**** Exercise materials ****
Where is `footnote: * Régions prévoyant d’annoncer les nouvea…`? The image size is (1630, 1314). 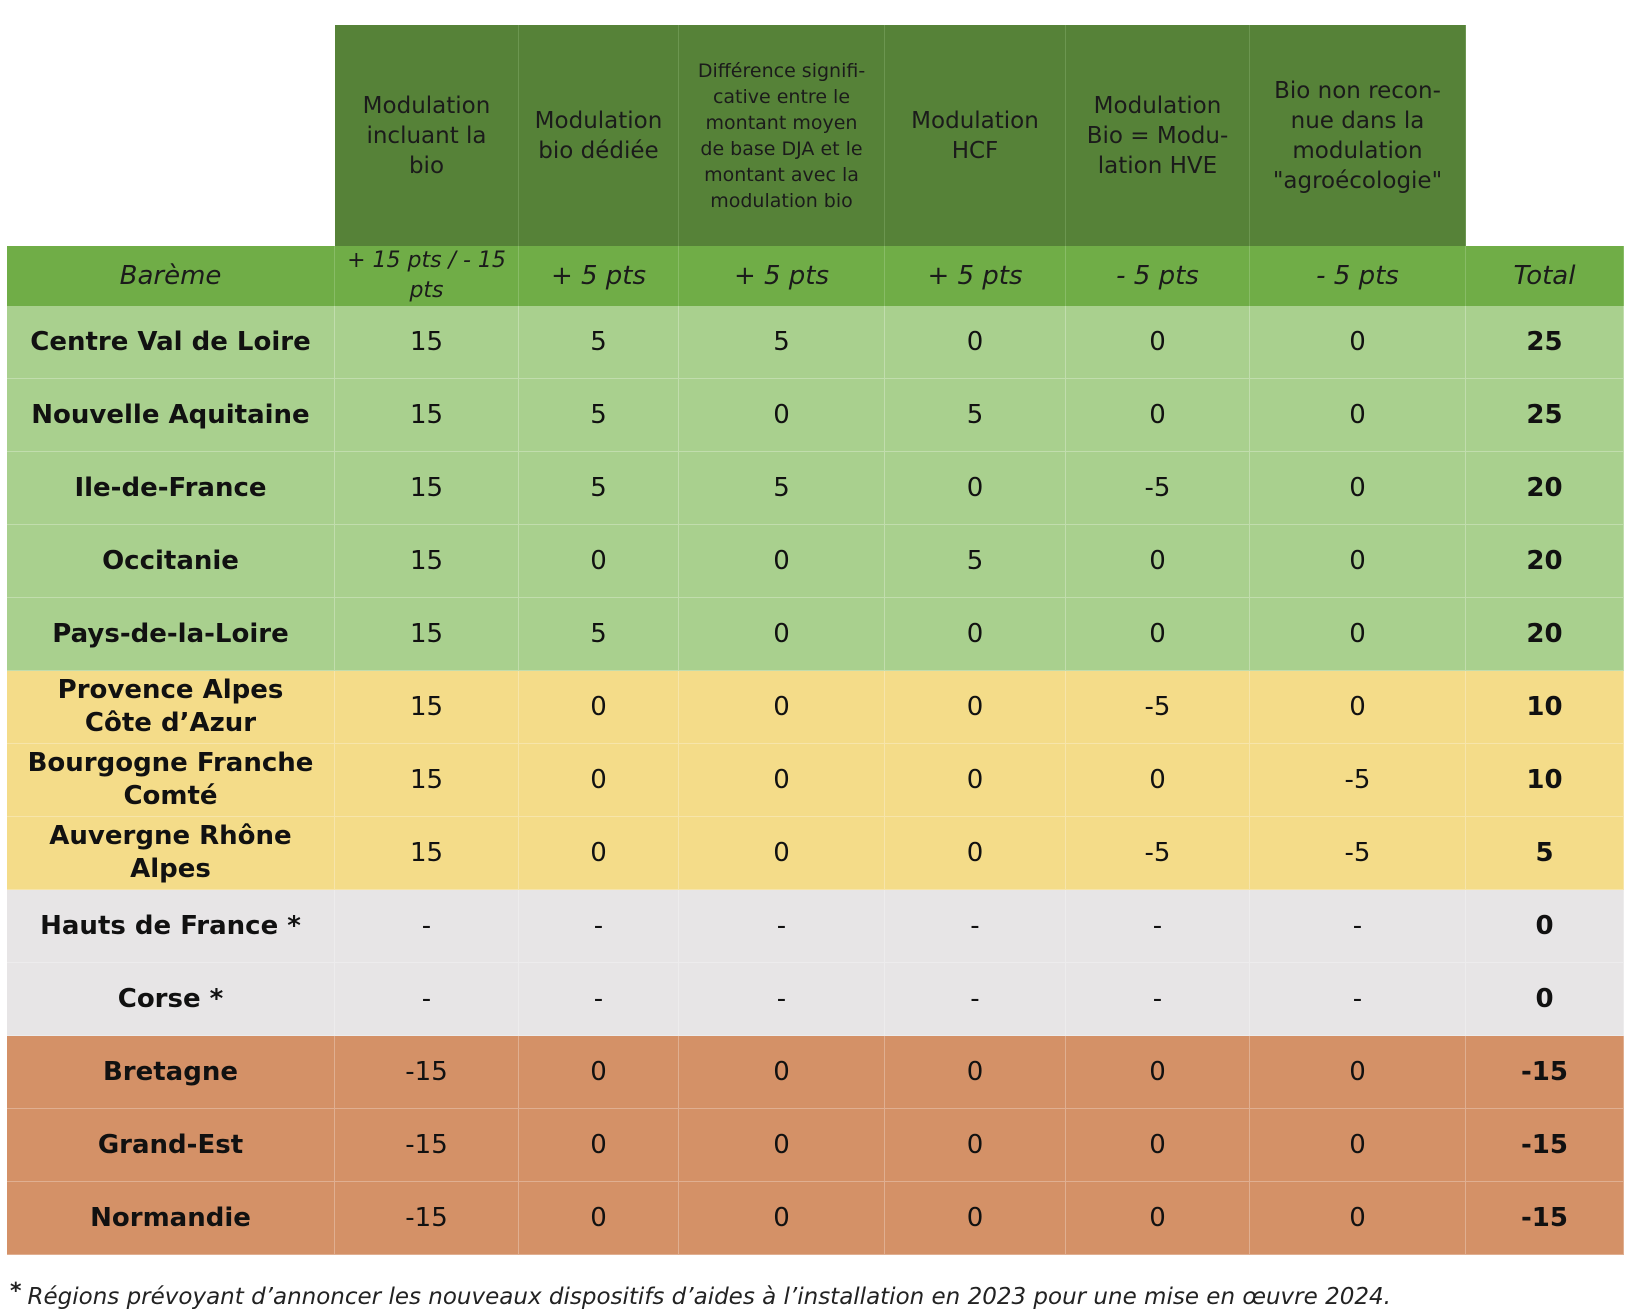 footnote: * Régions prévoyant d’annoncer les nouvea… is located at coordinates (700, 1294).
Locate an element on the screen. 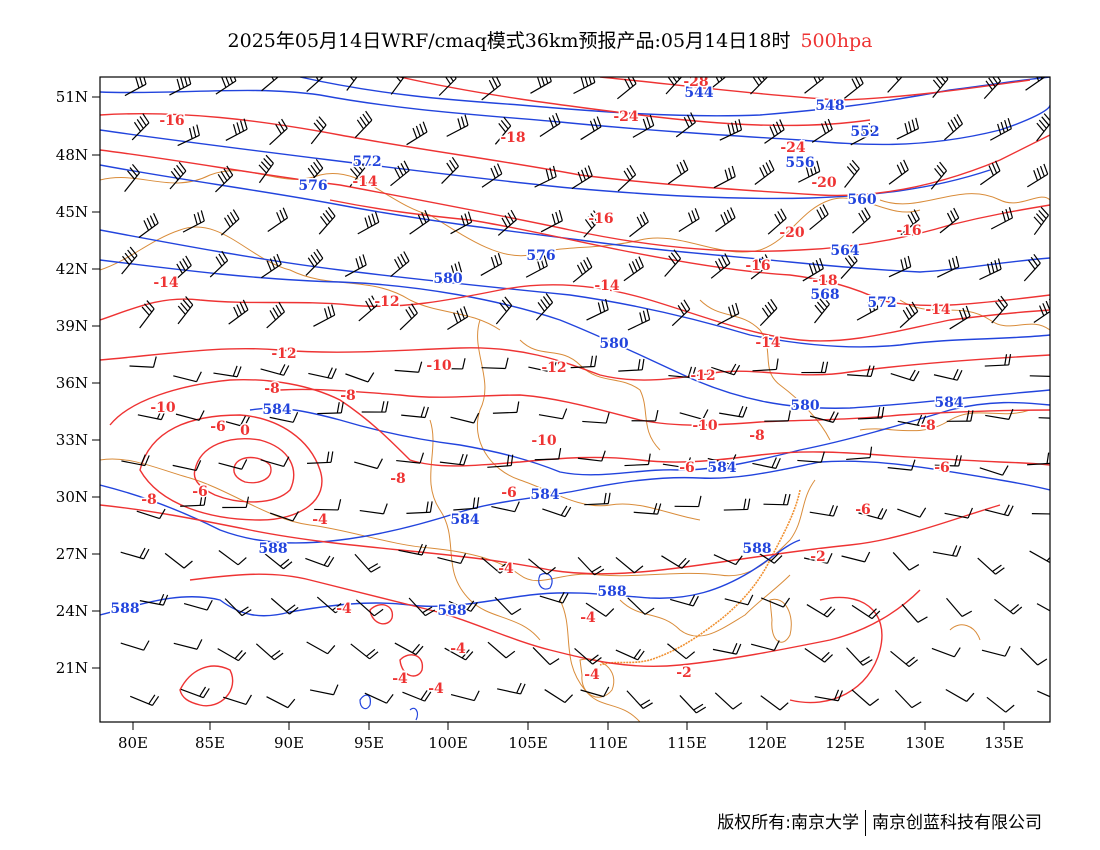 This screenshot has height=850, width=1100. temperature-contour-label: -14 is located at coordinates (166, 283).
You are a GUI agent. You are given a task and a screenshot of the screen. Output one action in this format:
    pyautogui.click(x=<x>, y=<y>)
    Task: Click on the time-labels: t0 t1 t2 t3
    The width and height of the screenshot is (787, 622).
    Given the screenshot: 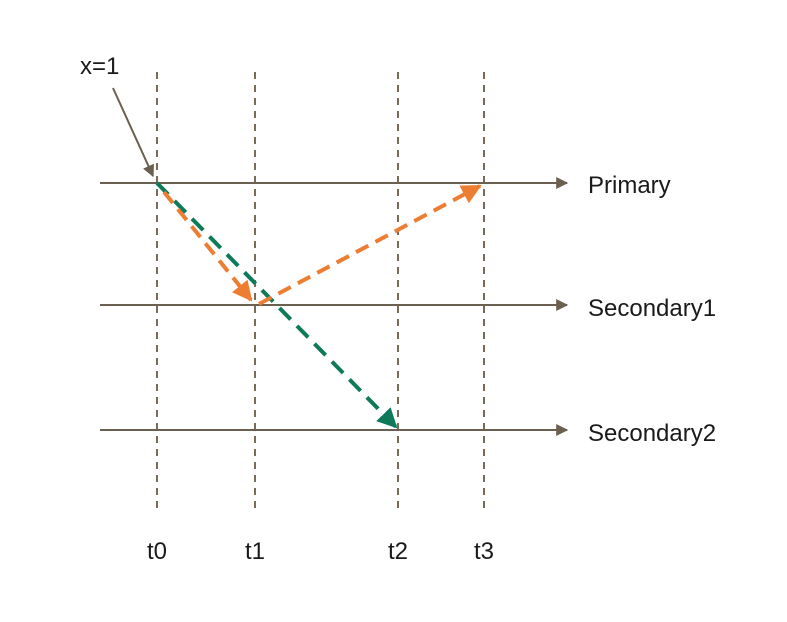 What is the action you would take?
    pyautogui.click(x=320, y=552)
    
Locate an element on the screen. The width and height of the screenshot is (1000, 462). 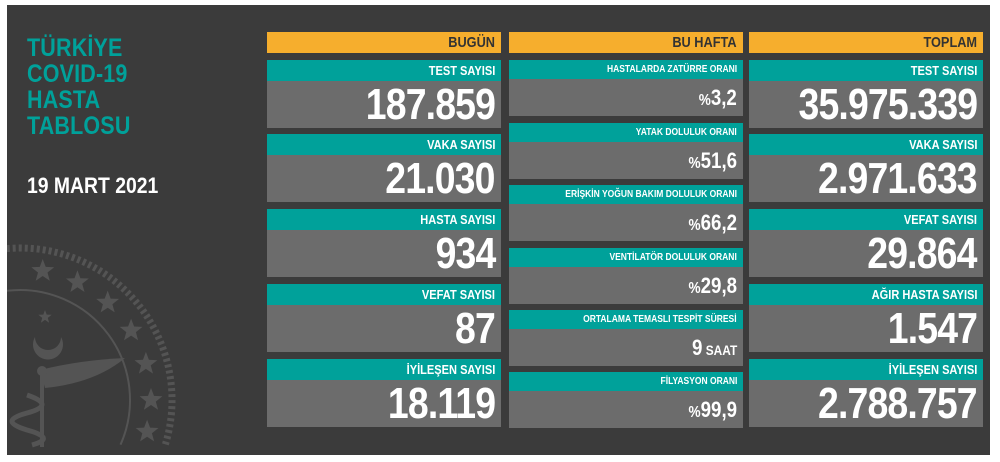
stat-value-group: %66,2 is located at coordinates (712, 224).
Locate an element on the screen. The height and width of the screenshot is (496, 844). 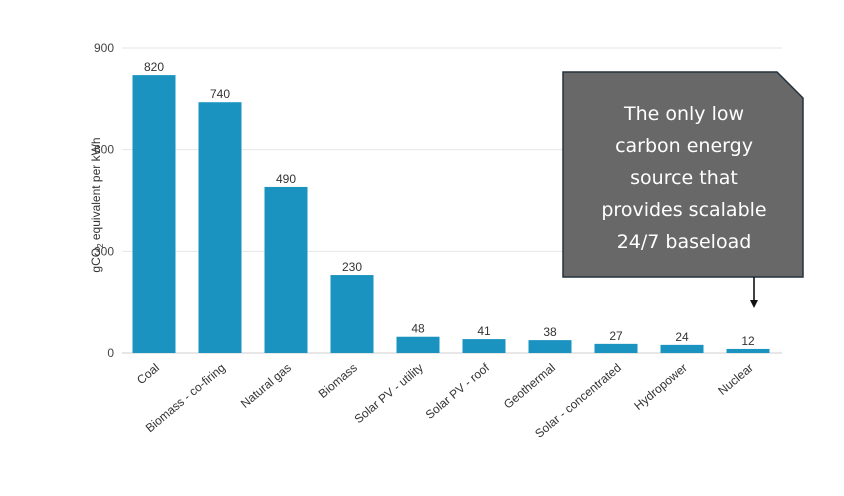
****
Lay out the lines from the one containing "Locate an element on the screen. The width" through the end of the records as a Markdown table with columns Row and Text, skipping blank lines and leaving out the pictures.

| Row | Text |
|---|---|
| 1 | Locate an element on the screen. The width and height of the screenshot is (1000, 462).  |
| 2 | stat-value-group: %66,2 is located at coordinates (712, 224). |
| 3 | Locate an element on the screen. The height and width of the screenshot is (496, 844).  |